**Assignment:** Exact reproduction required: print each line of the material below.

**Record set:**
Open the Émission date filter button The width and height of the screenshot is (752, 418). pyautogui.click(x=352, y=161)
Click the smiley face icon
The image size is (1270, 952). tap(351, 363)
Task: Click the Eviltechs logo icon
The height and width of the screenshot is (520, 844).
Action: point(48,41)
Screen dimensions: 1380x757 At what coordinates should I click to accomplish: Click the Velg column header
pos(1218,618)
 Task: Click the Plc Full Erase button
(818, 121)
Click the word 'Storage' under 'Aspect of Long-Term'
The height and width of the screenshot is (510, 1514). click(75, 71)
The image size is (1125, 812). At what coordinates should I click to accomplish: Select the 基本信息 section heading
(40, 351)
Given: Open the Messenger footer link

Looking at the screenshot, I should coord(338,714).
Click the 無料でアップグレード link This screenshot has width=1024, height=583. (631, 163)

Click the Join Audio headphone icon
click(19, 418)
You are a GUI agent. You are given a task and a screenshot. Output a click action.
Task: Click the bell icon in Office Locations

**Solution to this task:**
Open the Émission date filter button The width and height of the screenshot is (752, 418). pyautogui.click(x=352, y=161)
Click the smiley face icon
The image size is (1270, 952). tap(351, 363)
Task: Click the Eviltechs logo icon
The height and width of the screenshot is (520, 844).
Action: point(48,41)
Screen dimensions: 1380x757 At what coordinates should I click to accomplish: Click the Velg column header
pos(1218,618)
 Task: Click the Plc Full Erase button
(818, 121)
Click the word 'Storage' under 'Aspect of Long-Term'
The height and width of the screenshot is (510, 1514). click(75, 71)
The image size is (1125, 812). At what coordinates should I click to accomplish: Select the 基本信息 section heading
(40, 351)
Given: Open the Messenger footer link

Looking at the screenshot, I should coord(338,714).
Click the 無料でアップグレード link This screenshot has width=1024, height=583. (631, 163)

Click the Join Audio headphone icon
click(19, 418)
You are a GUI agent. You are given a task and a screenshot. Output a click action.
Task: Click the bell icon in Office Locations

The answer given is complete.